今天是儿童节。
已经是儿童节了啊。墨明看了眼放在床头柜旁的钟。时间是00:17.
“今天又早睡失败了吗?”这个念头快速划过了墨明的脑海,然后就被闪烁着花花绿绿内容的屏幕上的内容所冲散了。
“还早,赢一把睡觉。”不知道是对着谁说,墨明重新投入到了眼前的战斗中。
屏幕正上方,显示着那个虚拟世界里的时间。在这里,白天黑夜的轮转,比现实世界快上近300倍。
当自己把这两个只是名字一样的事物联系起来的时候,墨明知道,自己又“不小心”熬夜了。那个看向00:17的时刻,像是发生在上个世纪。当自己真正睡着的时候,已经是四个小时后了。
是时间真的变快了?从墨明被闹钟吵醒,睡眠不足到手机应用提醒健康状态的时候,有那么几秒,是相信这个说法的。明明几个星期前的自己,可以在不被骂和通宵之间平衡——骂人的主体,还是更难缠的角色。
在梦里,墨明回到了自己的中学时代。

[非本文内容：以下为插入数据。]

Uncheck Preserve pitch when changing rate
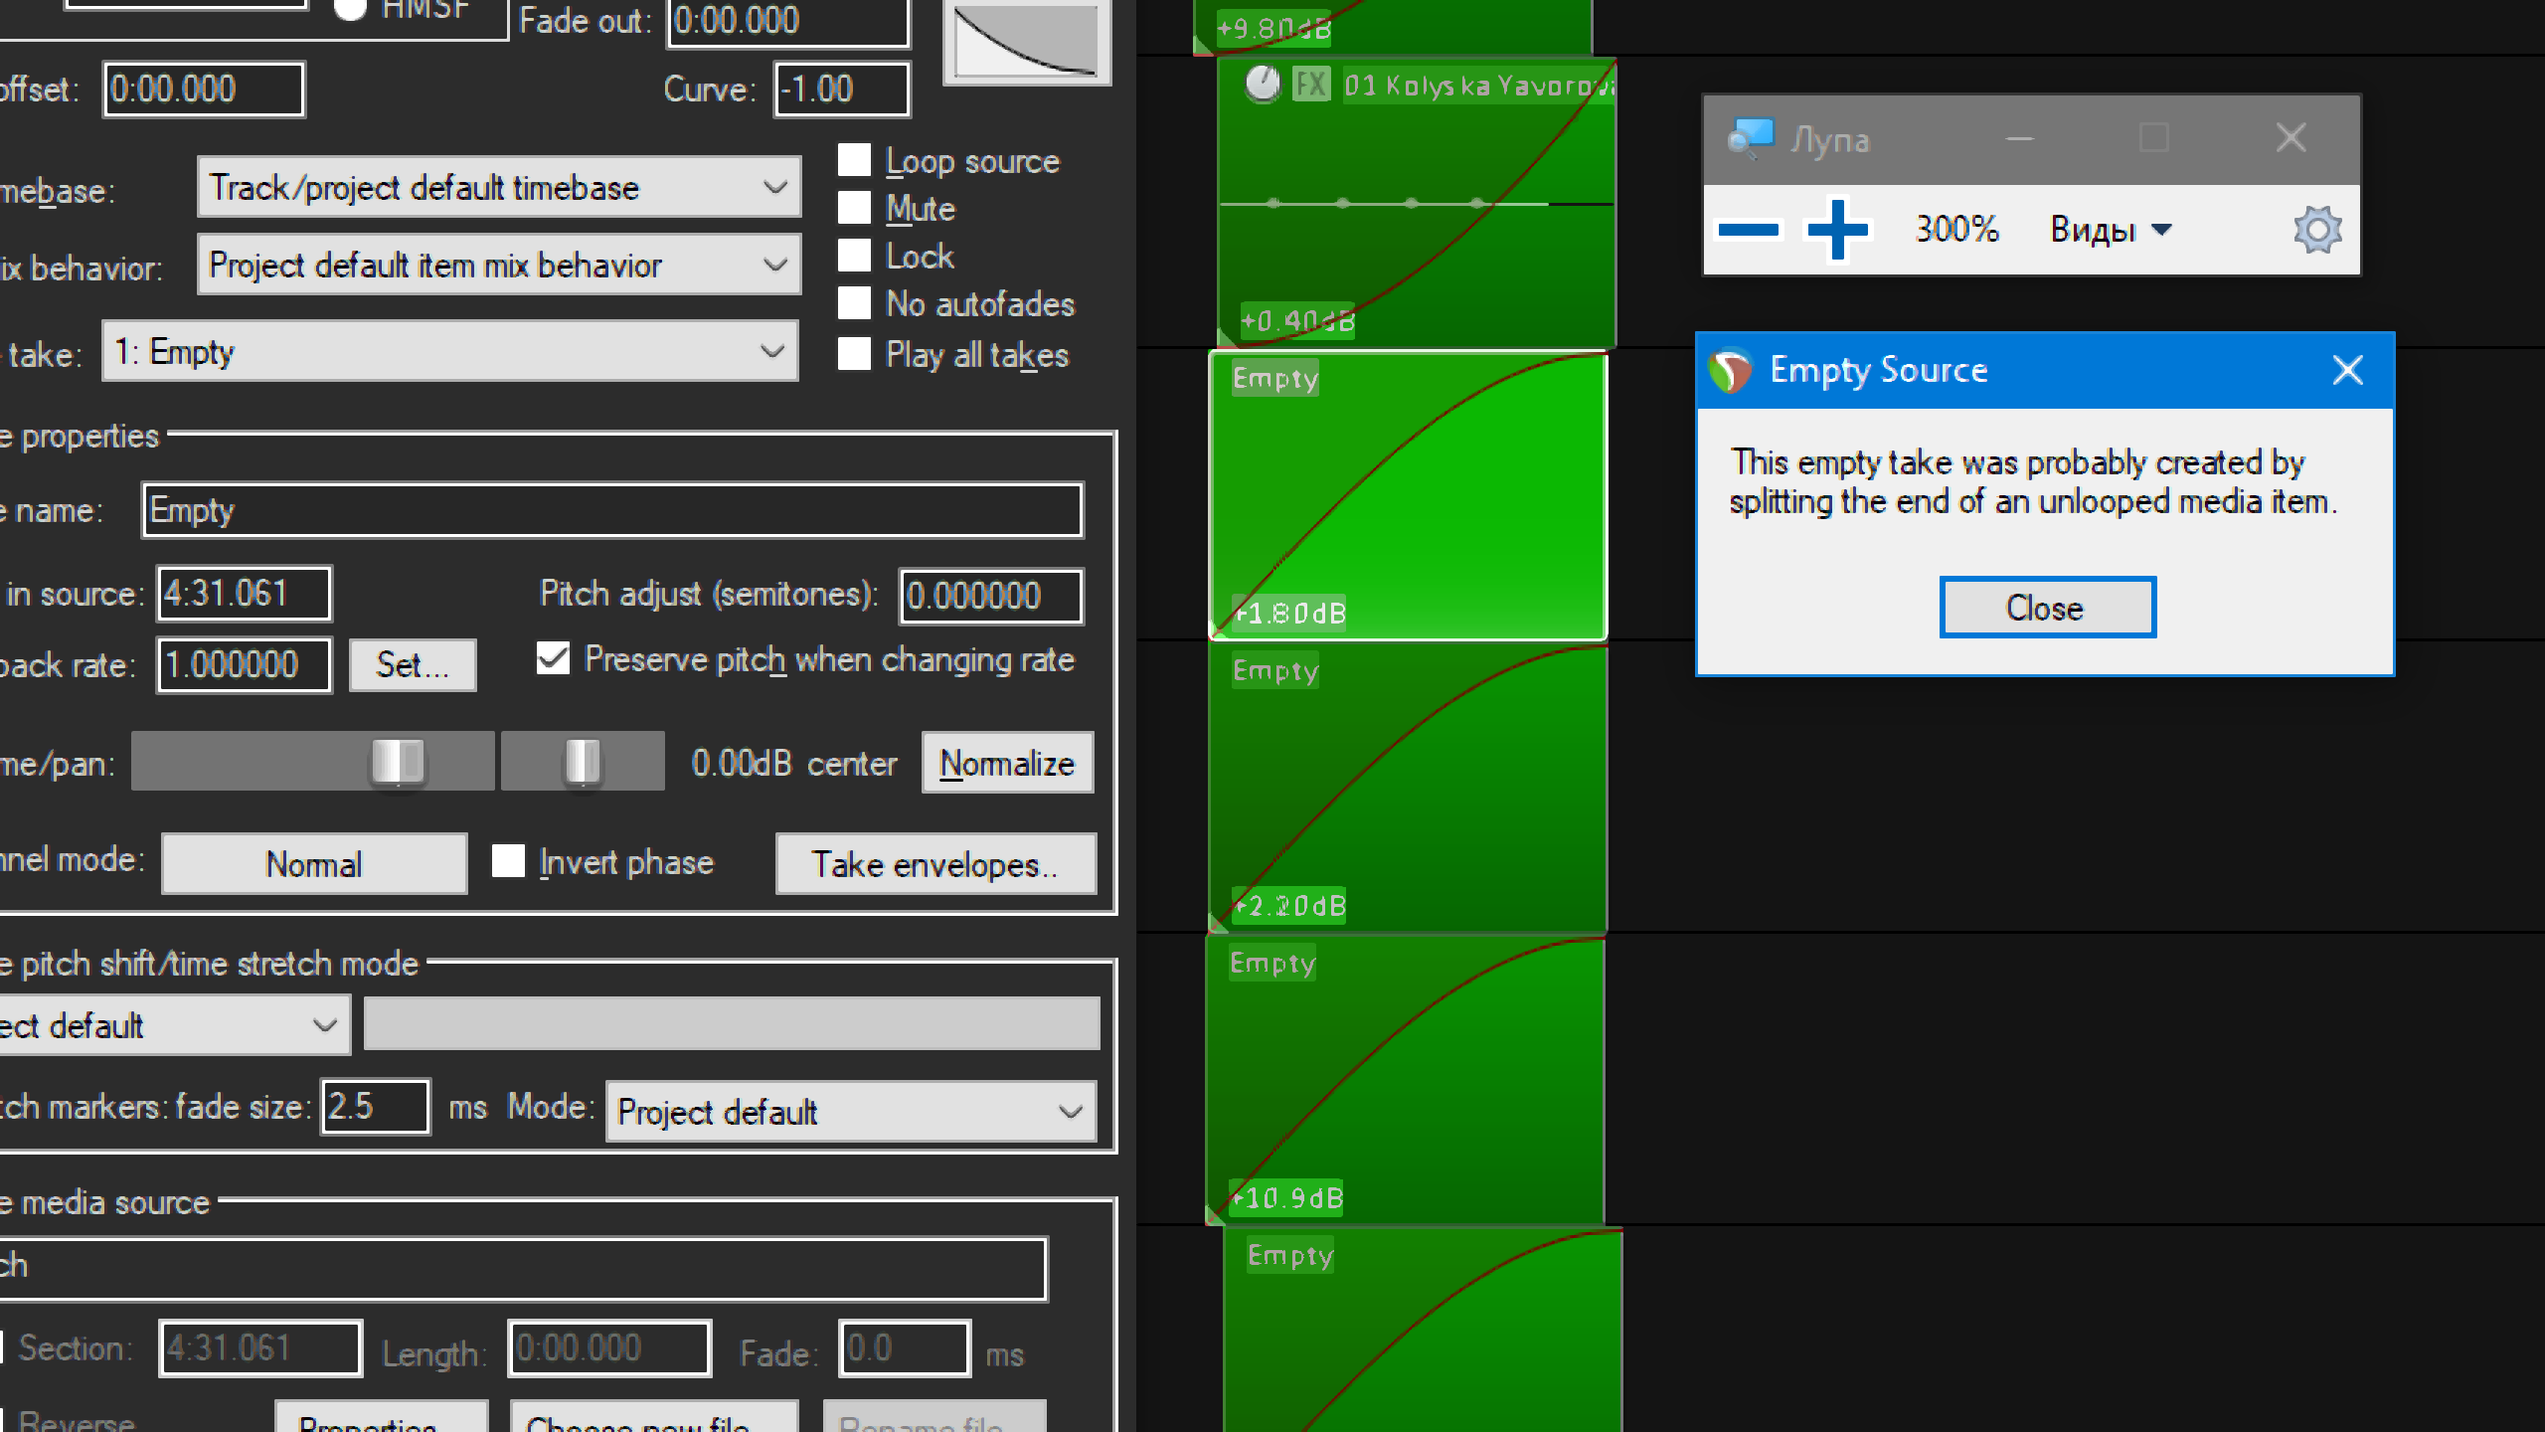The width and height of the screenshot is (2545, 1432). click(x=554, y=658)
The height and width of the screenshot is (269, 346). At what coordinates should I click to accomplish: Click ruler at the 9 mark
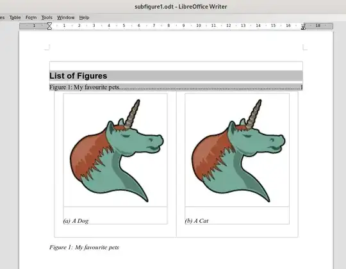(183, 26)
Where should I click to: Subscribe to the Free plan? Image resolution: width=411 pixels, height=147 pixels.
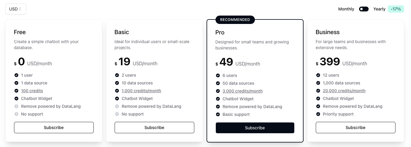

墨明没有想自己为什么那个时候不加把劲,也没有想为什么那个时候不对暗恋的人告白,更没有什么“买彩票”“投资某某公司”“挖矿”这种龙傲天剧本。要是墨明的梦总结起来,去回答“如果穿越回到高中,你想做什么”的论坛问题,那么最好的结果,就是变成训练人工智能的语料——因为没人会在意这么无聊的重复日常。
但是现在的墨明,就很喜欢那种无聊。
无聊的考试,无聊的同学,无聊的课堂。一切都和墨明曾经在午休期间,偷看过的老师教案、写在楼道间的标语、张贴在公告栏上的样板优秀文章一样,合理、正常、稳定。
墨明曾经在网络上和人激烈争吵。因为墨明说别人喜欢的作品里的无聊日常太多了,一点都不刺激,从而遭到了围攻。现在的墨明,已经把这个楼中楼删掉了。理由很简单,那就是墨明现在讨厌刺激的东西,喜欢那些无聊的日常。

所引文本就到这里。